Call it a show of desperation if you will, but this is the best kind of desperation there is. Nintendo is offering a free full game download from a choice of ten big titles to anyone who buys Mario Kart 8 , whether via physical copy, eShop download (just shy of 5GBs required) or as part of the recently announced MK8 Wii U hardware bundle, then registers it with Club Nintendo by July 31st. The games (along with their current download sizes) are:

    • Nintendo Land (3.6GB)
    • New Super Mario Bros U (2.3GB)
    • Monster Hunter 3 Ultimate (7GB)
    • Game & Wario (4GB)
    • Pikmin 3 (4.5GB)
    • The Wonderful 101 (12.9GB)
    • The Legend of Zelda: The Wind Waker HD (2.5GB)
    • Sonic Lost World (8.5GB)
    • Mario & Sonic at the Sochi 2014 Olympic Winter Games (9.8GB)
    • Wii Party U (6.5GB)

With the exception of Nintendo Land, all of these games currently sell for $80 Australian (both at retail and on the eShop), making the value proposition quite something to behold.
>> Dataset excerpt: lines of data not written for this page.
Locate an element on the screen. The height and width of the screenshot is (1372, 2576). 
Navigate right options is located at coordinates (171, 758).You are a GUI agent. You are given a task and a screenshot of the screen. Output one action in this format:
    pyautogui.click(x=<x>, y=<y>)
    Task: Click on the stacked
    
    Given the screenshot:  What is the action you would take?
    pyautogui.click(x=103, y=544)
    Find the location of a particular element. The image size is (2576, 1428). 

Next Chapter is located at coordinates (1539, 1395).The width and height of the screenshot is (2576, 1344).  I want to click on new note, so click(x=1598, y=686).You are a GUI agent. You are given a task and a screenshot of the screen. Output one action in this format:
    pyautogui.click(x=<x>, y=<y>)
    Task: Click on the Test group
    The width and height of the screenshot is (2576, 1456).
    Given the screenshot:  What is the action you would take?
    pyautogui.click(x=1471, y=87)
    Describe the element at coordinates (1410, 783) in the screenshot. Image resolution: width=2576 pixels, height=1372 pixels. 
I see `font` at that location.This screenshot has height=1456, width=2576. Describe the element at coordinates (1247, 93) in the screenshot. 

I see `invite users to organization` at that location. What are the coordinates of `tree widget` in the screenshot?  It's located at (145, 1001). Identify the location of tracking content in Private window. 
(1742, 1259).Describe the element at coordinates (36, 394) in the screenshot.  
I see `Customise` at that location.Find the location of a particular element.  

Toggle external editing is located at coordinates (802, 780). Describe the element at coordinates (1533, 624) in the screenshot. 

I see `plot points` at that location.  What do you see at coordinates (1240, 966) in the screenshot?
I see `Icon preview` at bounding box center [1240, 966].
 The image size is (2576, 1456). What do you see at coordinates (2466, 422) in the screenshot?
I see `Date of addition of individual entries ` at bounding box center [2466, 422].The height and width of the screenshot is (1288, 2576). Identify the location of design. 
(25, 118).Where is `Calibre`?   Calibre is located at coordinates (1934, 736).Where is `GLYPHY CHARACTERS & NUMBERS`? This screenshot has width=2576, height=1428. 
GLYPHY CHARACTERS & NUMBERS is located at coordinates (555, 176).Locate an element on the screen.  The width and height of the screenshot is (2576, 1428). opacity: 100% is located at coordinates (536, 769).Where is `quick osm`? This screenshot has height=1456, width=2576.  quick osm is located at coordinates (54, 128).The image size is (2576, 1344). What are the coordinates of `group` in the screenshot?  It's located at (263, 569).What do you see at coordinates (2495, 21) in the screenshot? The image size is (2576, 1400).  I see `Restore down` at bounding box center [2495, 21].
What’s more, several of the choices make up a significant representation of the Wii U’s very best games. This blog recommends Pikmin 3 in particular, unless you haven’t played Zelda Wind Waker in any form in the past or are a fan of punishingly difficult challenges (in which case you might enjoy the extensive depth of Monster Hunter or The Wonderful 101). And yes, Aussies can relax because for once, all of this has actually been confirmed for Australia. If you don’t yet have a Wii U because you’re holding out for something worthwhile, bam, there you go.

Some love for Aussie Nintendo fans at last.